The first National Symposium for Photography, Manchester, organised by Redeye in partnership with The University of Bolton and Chetham’s Library, was held from 19 – 21 June, Of particular interest was a presentation on photography, auction houses and the art market given by ArtInsight managing director Jeffrey Boloten with Financial Times photography critic Francis Hodgson.
Boloten noted the emerging photography art markets as Russia, China, India, Middle East, Korea, and grouped the key photographic genres in the art market as:
- Reportage/Photojournalism/Documentary Photography
- Documentation role – Performance/Land Art (Richard Long, Andy Goldsworthy)
- Vernacular Style – (Nan Goldin, Richard Billingham)
Financial Times photography critic Francis Hodgson commented on how “an awful lot of artists have found it necessary to stick to variants of the same idea, again and again”. Think of Cindy Sherman’s oeuvre of work; all her self-portraits are recognisable with variants on a theme.
Photographers seem to editioning prints in various sizes, anything from 3 to 150. However, Hodgson’s advice on editioning prints and Artist’s Proofs, (AP) is especially useful. As a rule of thumb he suggested:
1 Artist’s Proof for every 10 prints
2 Artist’s Proofs for 20 prints
“Never in your life break an edition”, he warned. Addintg that, it is the responsibility of the photographer not the gallery or auction house to keep accurate, up-to-date records regarding the circulation of prints in an edition.
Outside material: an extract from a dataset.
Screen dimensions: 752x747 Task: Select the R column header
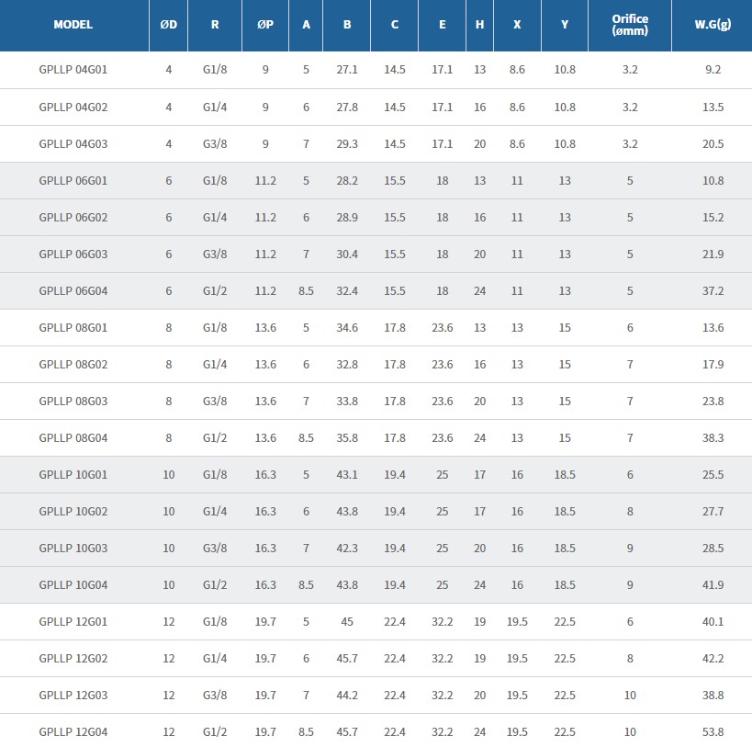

He noted that while at Sotheby’s there were occcasions when prints could not be put up for auction as the editioning had not been carefully recorded. “Broken editions” can result in “broken confidence” within the market.
Another concern focused on the prices some recent graduates or emerging photographers feel they can ask for their work. Prices of £1,000-2,000 are considered over priced for photographers at this level. “If you want to make money go for spread before height”, he added. That is, produce smaller sized prints, for example, an edition of 20 which are relatively affordable. get your work and name out there, then when you have secured a gallery, you could then produce larger-size prints in smaller editions, say of five.
It is difficult to accurately guage the size of the photography art market, not least because auctions of photographs only make up a very small slice of the trade in photos, the contemporary art market can be shrouded in secrecy. For a revealing insight into the current state of play of the art market see clip from Ben Lewis’s The Great Contemporary Art Bubble. Also see Intellect for Alfredo Cramerotti’s report on some of the events and debates.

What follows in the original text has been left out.